It was late—too late for comfort—when you decided to take the shortcut. The forest trail was barely visible under the sickle of moonlight, the dirt path a thin thread between walls of trees that leaned too close, their branches whispering secrets above your head. Every step you took was met with the crunch of leaves and the soft hum of wind weaving through the dark.
At first, it was just the sound of your own footsteps. Then, somewhere behind you, a second rhythm joined in. Light. Barely there. A scrape, a shuffle, then silence.
You stopped. The forest stopped with you.
For a moment, there was nothing—no wind, no crickets, no sound but your breath. Then you turned your head slightly, scanning the spaces between the trees. Only blackness stared back.
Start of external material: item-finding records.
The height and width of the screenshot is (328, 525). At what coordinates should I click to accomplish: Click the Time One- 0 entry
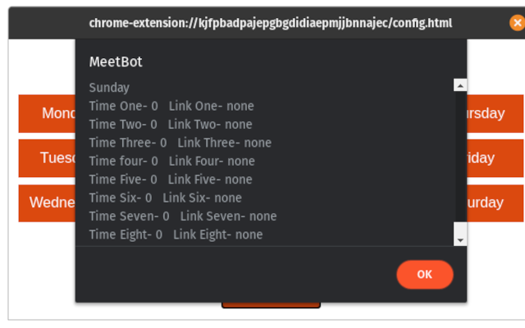tap(124, 106)
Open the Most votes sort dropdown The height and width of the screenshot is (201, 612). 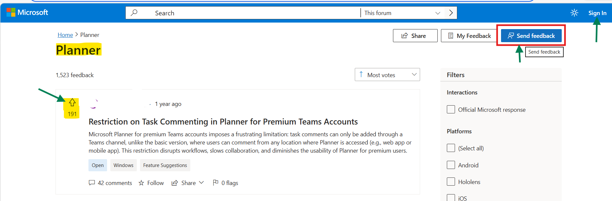pos(387,75)
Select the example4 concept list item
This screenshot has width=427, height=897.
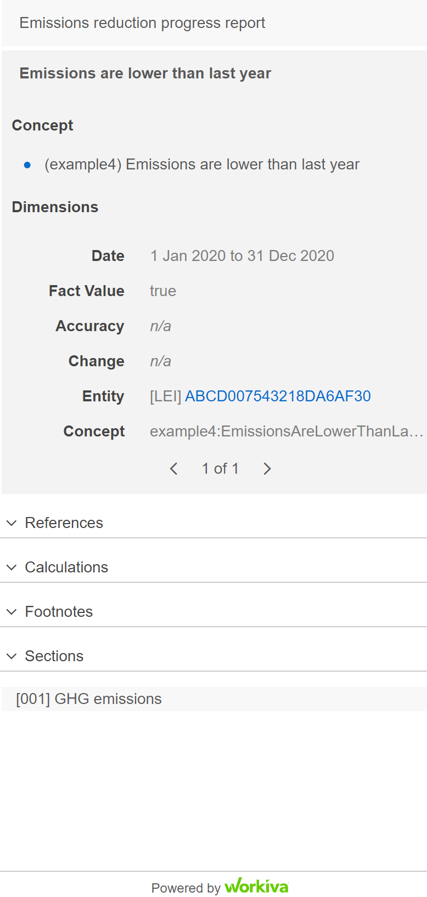(202, 164)
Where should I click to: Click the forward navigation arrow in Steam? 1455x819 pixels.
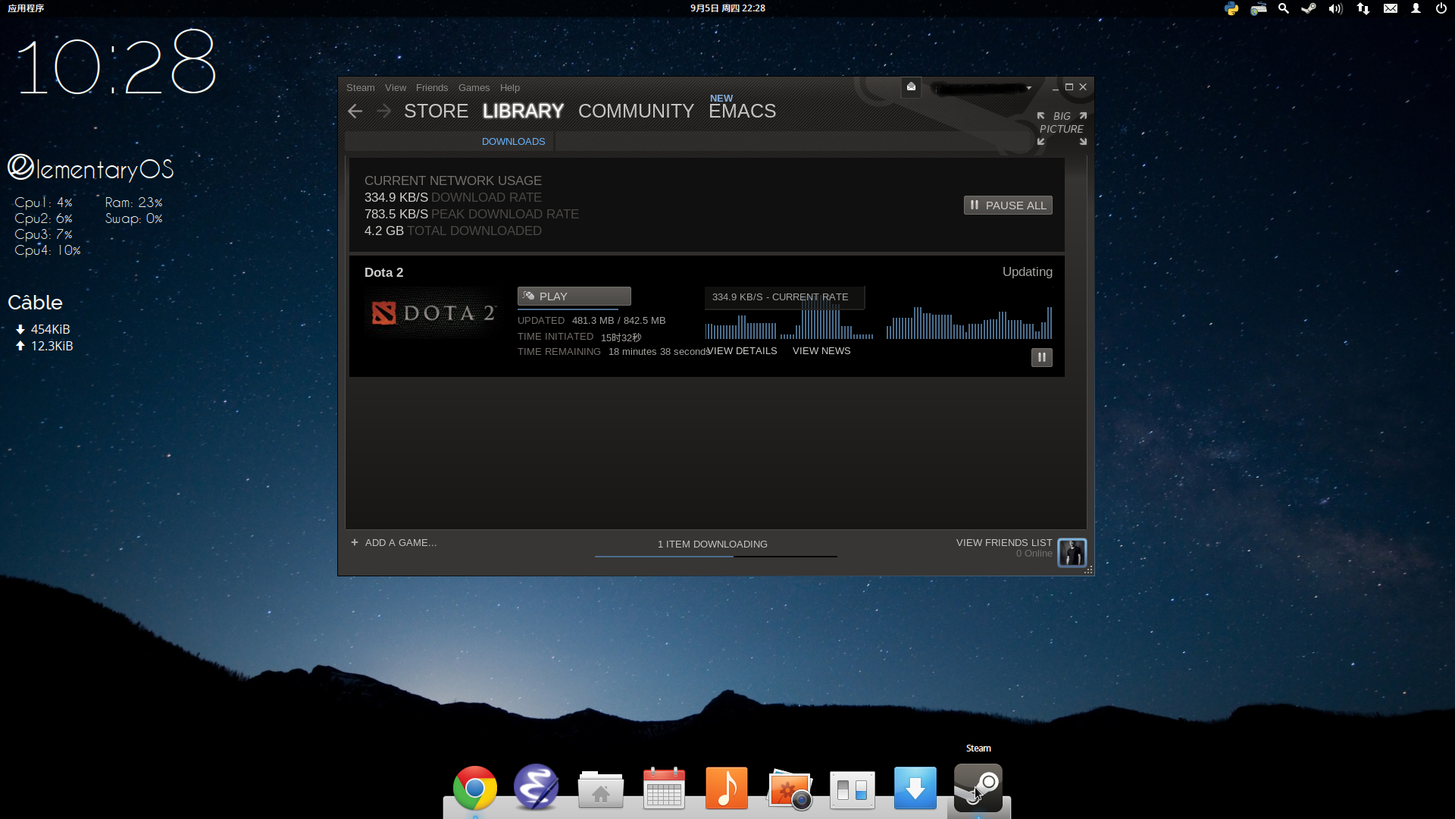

You told yourself it was an animal. A deer, maybe. A raccoon. Anything ordinary. You kept walking. But then came the sound again—closer this time—a dragging, deliberate movement, like something low to the ground was following your trail.
When you looked back, the path was empty. Almost.
Something pale flickered between the trees—a flash of movement so fast you could have imagined it. It clung low to the earth, its limbs too long, too thin. Its eyes, hollow and wide, reflected a faint gleam of moonlight.
It didn’t move toward you. It just watched.
You could feel it now—its gaze crawling up your spine like cold fingers. It didn’t breathe. It didn’t blink. You couldn’t even tell if it was alive, or something pretending to be.
Then, without sound, it vanished. One blink, and the spot where it crouched was empty again.
The forest seemed to fold in on itself—sound swallowed, air heavy. You could still feel it, though. Closer now. Somewhere behind you, where the dark pressed hardest.
And when you turned—
Two eyes stared back. Too close. Too human. Too empty.
It didn’t speak. It only watched, head tilted in a jerky, almost curious motion, the pale stretch of its body tensed as if waiting for something—waiting for you to make the first move.